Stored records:

● ● ●

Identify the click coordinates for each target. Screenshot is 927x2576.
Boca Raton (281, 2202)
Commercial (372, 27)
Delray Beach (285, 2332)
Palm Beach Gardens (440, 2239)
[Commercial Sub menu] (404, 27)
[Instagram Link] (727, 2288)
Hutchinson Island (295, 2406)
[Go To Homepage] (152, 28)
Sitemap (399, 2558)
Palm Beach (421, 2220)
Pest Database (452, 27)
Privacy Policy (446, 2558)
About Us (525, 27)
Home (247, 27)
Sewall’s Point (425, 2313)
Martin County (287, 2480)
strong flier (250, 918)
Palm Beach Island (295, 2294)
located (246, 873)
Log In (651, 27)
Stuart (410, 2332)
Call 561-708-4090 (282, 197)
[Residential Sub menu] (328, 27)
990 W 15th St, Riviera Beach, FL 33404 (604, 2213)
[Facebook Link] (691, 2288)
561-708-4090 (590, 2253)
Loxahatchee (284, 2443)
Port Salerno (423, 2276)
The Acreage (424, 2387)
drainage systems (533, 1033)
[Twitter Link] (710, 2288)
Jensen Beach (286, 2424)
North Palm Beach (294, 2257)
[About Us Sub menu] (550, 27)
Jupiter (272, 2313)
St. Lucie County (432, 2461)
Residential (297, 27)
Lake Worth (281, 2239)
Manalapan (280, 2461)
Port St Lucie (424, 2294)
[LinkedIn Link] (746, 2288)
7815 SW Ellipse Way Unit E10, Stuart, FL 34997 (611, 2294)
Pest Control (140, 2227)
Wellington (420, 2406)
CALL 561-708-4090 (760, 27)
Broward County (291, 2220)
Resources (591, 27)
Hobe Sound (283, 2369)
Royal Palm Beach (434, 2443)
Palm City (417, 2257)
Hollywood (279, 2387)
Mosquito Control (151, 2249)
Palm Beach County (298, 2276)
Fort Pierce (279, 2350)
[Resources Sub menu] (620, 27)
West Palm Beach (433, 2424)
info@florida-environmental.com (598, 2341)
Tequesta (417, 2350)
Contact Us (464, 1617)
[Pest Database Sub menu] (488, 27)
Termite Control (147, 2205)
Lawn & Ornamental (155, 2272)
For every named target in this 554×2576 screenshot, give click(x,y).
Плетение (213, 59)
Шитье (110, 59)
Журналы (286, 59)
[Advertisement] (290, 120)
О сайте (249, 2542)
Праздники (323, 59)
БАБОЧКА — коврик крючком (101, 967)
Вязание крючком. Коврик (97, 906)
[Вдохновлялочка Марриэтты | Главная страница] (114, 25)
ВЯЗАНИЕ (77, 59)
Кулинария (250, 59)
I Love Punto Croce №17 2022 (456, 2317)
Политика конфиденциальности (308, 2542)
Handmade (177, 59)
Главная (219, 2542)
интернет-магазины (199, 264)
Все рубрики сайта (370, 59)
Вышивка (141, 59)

● ● ●

Retype exactly, please, only the lines of the entries that run from the one containing "Wellington (420, 2406)" to the last.

**FINISHED TASK**.
Wellington (420, 2406)
CALL 561-708-4090 (760, 27)
Broward County (291, 2220)
Resources (591, 27)
Hobe Sound (283, 2369)
Royal Palm Beach (434, 2443)
Palm City (417, 2257)
Hollywood (279, 2387)
Mosquito Control (151, 2249)
Palm Beach County (298, 2276)
Fort Pierce (279, 2350)
[Resources Sub menu] (620, 27)
West Palm Beach (433, 2424)
info@florida-environmental.com (598, 2341)
Tequesta (417, 2350)
Contact Us (464, 1617)
[Pest Database Sub menu] (488, 27)
Termite Control (147, 2205)
Lawn & Ornamental (155, 2272)
For every named target in this 554×2576 screenshot, give click(x,y).
Плетение (213, 59)
Шитье (110, 59)
Журналы (286, 59)
[Advertisement] (290, 120)
О сайте (249, 2542)
Праздники (323, 59)
БАБОЧКА — коврик крючком (101, 967)
Вязание крючком. Коврик (97, 906)
[Вдохновлялочка Марриэтты | Главная страница] (114, 25)
ВЯЗАНИЕ (77, 59)
Кулинария (250, 59)
I Love Punto Croce №17 2022 (456, 2317)
Политика конфиденциальности (308, 2542)
Handmade (177, 59)
Главная (219, 2542)
интернет-магазины (199, 264)
Все рубрики сайта (370, 59)
Вышивка (141, 59)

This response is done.